This is a restaurant for those unafraid of butter, meat and, especially, sour cream (think beef Stroganoff). Vareniki, for example, are Ukrainian dumplings filled with tart cherries and topped with your choice of sour cream or whipped cream.

Customers’ favorites include mushroom-barley soup and borscht, Pozharski chicken cutlet and veal Rasputin. The latter is rolled, stuffed with mushrooms and onions, and grilled. The menu boasts, "Once you try Leo’s version of this timeless classic, you will not be able to enjoy any other chopped liver anywhere — even in the most famous delis in New York."

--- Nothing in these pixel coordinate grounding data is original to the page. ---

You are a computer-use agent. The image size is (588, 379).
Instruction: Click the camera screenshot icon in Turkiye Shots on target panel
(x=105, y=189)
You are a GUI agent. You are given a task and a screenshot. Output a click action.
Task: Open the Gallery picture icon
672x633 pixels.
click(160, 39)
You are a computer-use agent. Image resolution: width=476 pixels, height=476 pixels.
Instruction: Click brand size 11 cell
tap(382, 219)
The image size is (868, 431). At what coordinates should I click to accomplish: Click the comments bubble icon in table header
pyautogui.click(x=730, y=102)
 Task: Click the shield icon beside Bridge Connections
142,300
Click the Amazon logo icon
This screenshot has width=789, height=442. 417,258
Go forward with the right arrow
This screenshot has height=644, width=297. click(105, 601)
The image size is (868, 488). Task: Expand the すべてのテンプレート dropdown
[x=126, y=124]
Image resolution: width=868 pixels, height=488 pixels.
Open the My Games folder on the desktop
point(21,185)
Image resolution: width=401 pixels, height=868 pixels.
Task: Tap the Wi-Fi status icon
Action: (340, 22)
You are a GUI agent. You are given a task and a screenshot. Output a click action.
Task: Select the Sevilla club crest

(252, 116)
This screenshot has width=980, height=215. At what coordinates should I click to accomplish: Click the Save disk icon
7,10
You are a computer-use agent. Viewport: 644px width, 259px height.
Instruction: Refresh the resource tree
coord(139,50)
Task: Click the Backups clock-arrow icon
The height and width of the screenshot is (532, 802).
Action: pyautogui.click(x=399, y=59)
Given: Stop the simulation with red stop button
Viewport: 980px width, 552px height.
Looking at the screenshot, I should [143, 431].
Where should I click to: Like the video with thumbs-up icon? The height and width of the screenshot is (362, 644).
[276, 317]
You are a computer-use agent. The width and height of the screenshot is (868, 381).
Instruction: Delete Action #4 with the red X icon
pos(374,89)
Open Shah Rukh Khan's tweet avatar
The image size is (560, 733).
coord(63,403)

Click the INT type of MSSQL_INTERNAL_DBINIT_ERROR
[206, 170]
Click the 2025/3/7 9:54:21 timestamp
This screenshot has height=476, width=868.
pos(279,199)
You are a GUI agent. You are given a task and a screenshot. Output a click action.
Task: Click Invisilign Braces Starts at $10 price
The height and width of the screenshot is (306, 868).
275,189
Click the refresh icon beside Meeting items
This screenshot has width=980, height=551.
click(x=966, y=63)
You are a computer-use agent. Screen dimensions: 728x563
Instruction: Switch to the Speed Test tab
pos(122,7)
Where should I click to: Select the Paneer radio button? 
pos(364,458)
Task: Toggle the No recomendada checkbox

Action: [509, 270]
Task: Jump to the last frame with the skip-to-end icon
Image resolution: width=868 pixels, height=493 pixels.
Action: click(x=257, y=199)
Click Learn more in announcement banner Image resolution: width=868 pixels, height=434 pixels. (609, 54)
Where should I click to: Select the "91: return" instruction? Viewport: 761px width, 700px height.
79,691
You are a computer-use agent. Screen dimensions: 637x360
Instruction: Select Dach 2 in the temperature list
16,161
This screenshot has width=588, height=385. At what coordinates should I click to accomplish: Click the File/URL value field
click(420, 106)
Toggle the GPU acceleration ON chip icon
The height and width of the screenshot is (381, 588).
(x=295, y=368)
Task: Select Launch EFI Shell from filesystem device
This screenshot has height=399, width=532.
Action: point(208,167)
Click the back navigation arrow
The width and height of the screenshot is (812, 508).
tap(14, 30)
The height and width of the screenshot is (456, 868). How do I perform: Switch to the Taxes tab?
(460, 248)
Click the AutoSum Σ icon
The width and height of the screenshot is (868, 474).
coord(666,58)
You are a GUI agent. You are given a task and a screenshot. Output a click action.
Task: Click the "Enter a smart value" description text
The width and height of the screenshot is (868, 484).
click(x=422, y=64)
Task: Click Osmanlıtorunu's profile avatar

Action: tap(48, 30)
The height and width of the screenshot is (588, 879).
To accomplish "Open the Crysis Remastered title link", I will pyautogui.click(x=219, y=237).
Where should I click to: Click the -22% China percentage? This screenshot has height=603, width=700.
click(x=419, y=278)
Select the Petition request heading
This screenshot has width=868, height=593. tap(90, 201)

And certainly not in Warsaw. —Jane Slaughter

No nukes

Best Polish (Macomb)

Enzo’s

Polish food in Macomb County is generally limited to small, family-style restaurants. You know, the ones that are decorated with that harvest-gold color you thought died in the 1970's. And every one of those restaurants has a nearly identical menu, and serves the same, overprocessed frozen food that is obviously made to order by either frying or microwave nuking, while being presented as homemade.

But before you decide to just stay home and cook up a box of frozen pierogi, you should know there is at least one Polish restaurant in the Macomb County area that does stand out. Enzo's did what all those other Polish restaurants have failed to do. The interior is modern and classy, but still comfortable enough so you can walk in wearing jeans and not feel self-conscious. Enzo’s offers live entertainment at least one night a week, and karaoke two nights a week. And their claim to serve homemade food seems justified the second you take a bite into any of their entrées.

The folks at Enzo's have not limited themselves to Polish cuisine. They also serve homemade entrées such as vegetable lasagna. And if you aren’t familiar with Polish cuisine, and aren’t quite up to trying new foods, you may be at ease with Enzo's Italian menu.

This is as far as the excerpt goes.